We are also facing the post increment problem. If a USE in a branch in a loop body, 
post increment mode may not be applicable. So to estimate the real number of AddRec, 
the current LSR need a little more Information to determine the mode.

Yin

-----Original Message-----
From: Hal Finkel [mailto:hfinkel at anl.gov] 
Sent: Thursday, March 14, 2013 2:34 PM
To: Yin Ma
Cc: llvmdev at cs.uiuc.edu; Andrew Trick
Subject: Re: [LLVMdev] Suggestion About Adding Target Dependent Decision in LSR Please

----- Original Message -----
> From: "Yin Ma" <yinma at codeaurora.org>
> To: "Andrew Trick" <atrick at apple.com>
> Cc: llvmdev at cs.uiuc.edu
> Sent: Thursday, March 14, 2013 4:21:50 PM
> Subject: Re: [LLVMdev] Suggestion About Adding Target Dependent Decision in	LSR Please
> 
> 
> 
> 
> 
> Hi Andy,
> 
> 
> 
> Actually, if we just add hooks that preserves the existing behavior,
> 
> It is not difficult.

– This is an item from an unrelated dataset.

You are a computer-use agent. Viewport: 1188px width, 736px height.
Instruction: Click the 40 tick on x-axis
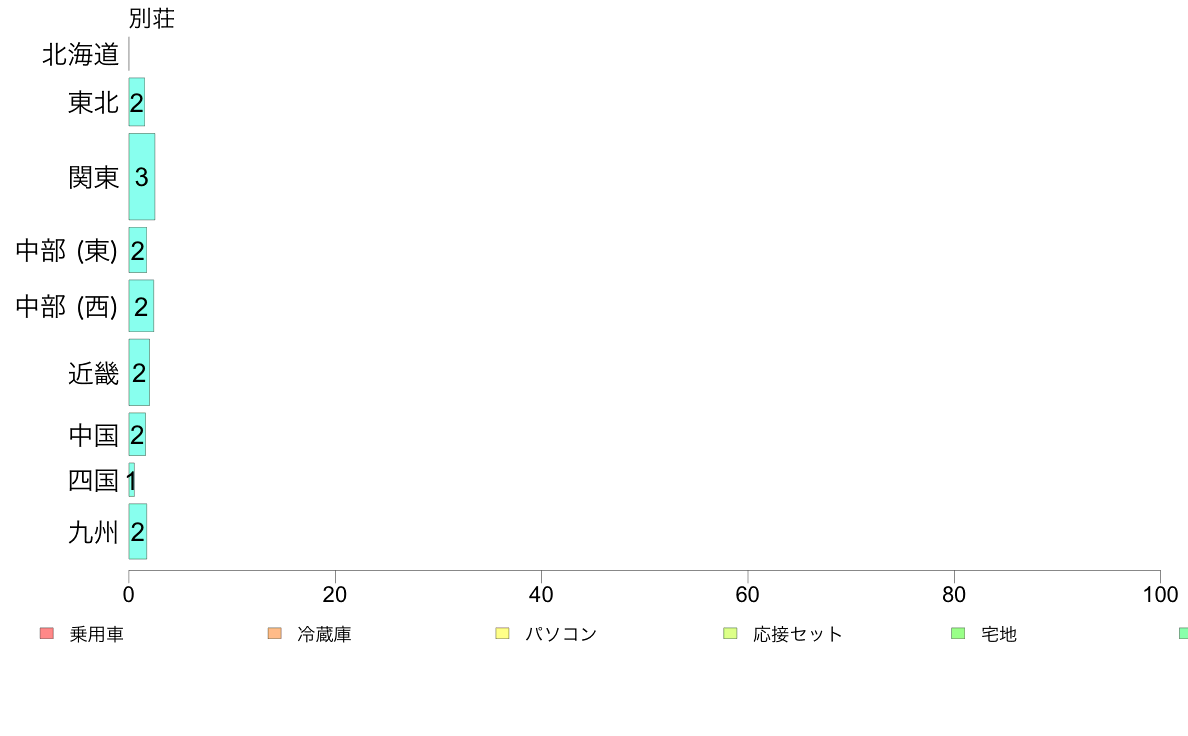pyautogui.click(x=541, y=595)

For example,
> 
> 
> 
> For case one, we can define one function like
> 
> virtual const SCEV* getTargetPreferredWinnerReg(const SCEV*& 
> ScaledReg,
> 
> SmallVector<const SCEV *, 4>& BaseRegs, GlobalValue*& BaseGV) const;
> 
> 
> 
> In NarrowSearchSpaceByPickingWinnerRegs, we can preserves the winner
> 
> reg from target and winner reg from the original algorithm if this 
> function
> 
> returns NULL, it is just like before
> 
> 
> 
> For case two, we can define a general cost from TTI function, like
> 
> virtual int getLSRFormulaCost(const unsigned NumRegs,
> 
> const unsigned AddRecCost, const unsigned NumIVMuls,
> 
> const unsigned NumBaseAdds, const unsigned ImmCost,
> 
> const unsigned SetupCost) const;
> 
> Then we do something like
> 
> int thisCost = TTI->getLSRFormulaCost(NumRegs, AddRecCost, NumIVMuls,
> 
> NumBaseAdds, ImmCost, SetupCost);
> 
> if (thisCost >= 0) {
> 
> int otherCost = TTI->getLSRFormulaCost(Other.NumRegs,
> Other.AddRecCost,
> 
> Other.NumIVMuls, Other.NumBaseAdds,
> 
> Other.ImmCost, Other.SetupCost);
> 
> if (otherCost >= 0)
> 
> return thisCost < otherCost;
> 
> }
> 
> In bool Cost::operator<(const Cost &Other) const
> 
> 
> 
> We could have more decision from target backend.
> 
> 
> 
> However, from the problem I am dealing with, which has a lot of 
> branches in multiple level
> 
> Loop nests. LSR is still not able to perform the best because
> 
> 1. LSR is not control flow sensitive. It treats all USE equally, which 
> doesn’t care which
> 
> USE is on critical path and which USE is on a branch. Without these 
> kind of information,
> 
> We cannot predict AddRec precisely because we only can assume all USEs 
> can be post
> 
> Increment or all not.
> 
> 2. The most occurred winner regs pruning may not be the best approach. 
> Because target
> 
> may prefer certain regs than others, even some registers do occur 
> more. Specially,
> 
> register with small computation is more likely to occur in formulas.
> However, register
> 
> with small computation may not always be a best choice if the content 
> in register are
> 
> loop invariant.
> 
> 
> 
> Therefore, We may need a systemic agreement or plan to address the 
> existing LSR problems. I
> 
> would like to ask if any party has any improvement plan about LSR? So 
> we can come together
> 
> to have an unified solution to handle all known problem in one round?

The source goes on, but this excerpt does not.